[Stored records]

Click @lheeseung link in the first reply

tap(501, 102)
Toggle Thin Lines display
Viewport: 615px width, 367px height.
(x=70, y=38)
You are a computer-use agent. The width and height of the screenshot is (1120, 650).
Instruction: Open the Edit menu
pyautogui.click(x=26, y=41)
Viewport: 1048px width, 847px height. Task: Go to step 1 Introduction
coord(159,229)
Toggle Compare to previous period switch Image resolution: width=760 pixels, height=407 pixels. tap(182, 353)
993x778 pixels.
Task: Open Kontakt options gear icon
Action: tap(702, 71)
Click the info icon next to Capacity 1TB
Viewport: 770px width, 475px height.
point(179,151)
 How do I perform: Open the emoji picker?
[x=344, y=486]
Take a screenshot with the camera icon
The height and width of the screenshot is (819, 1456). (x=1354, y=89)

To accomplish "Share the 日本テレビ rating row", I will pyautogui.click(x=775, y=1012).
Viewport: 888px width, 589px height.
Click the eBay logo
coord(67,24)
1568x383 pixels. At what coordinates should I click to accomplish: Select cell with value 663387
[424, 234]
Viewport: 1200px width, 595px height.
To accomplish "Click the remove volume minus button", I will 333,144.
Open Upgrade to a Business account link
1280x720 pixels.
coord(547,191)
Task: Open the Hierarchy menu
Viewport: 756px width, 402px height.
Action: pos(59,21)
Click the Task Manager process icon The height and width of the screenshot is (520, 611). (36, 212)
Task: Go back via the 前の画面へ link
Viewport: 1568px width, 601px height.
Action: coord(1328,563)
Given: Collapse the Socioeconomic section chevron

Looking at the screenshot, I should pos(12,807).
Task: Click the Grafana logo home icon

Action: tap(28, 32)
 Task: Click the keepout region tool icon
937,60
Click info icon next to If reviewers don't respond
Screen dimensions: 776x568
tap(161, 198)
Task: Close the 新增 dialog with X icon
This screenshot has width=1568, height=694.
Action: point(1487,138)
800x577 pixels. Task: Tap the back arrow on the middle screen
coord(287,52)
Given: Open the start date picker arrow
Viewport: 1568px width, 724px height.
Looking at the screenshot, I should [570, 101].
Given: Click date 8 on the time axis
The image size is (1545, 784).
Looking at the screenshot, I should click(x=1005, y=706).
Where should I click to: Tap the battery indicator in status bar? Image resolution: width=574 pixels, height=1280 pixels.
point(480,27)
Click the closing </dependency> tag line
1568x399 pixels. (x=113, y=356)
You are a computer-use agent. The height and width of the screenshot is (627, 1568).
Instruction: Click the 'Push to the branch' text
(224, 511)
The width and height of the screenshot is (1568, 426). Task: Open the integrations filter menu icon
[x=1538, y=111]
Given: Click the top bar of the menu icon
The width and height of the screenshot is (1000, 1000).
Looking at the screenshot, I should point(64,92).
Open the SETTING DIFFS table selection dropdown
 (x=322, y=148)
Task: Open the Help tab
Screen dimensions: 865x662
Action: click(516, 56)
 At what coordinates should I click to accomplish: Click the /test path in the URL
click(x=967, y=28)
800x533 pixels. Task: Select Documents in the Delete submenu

Task details |
Filter the records above for "next" and copy every matching line.

Answer section |
Click the info icon next to Capacity 1TB
Click info icon next to If reviewers don't respond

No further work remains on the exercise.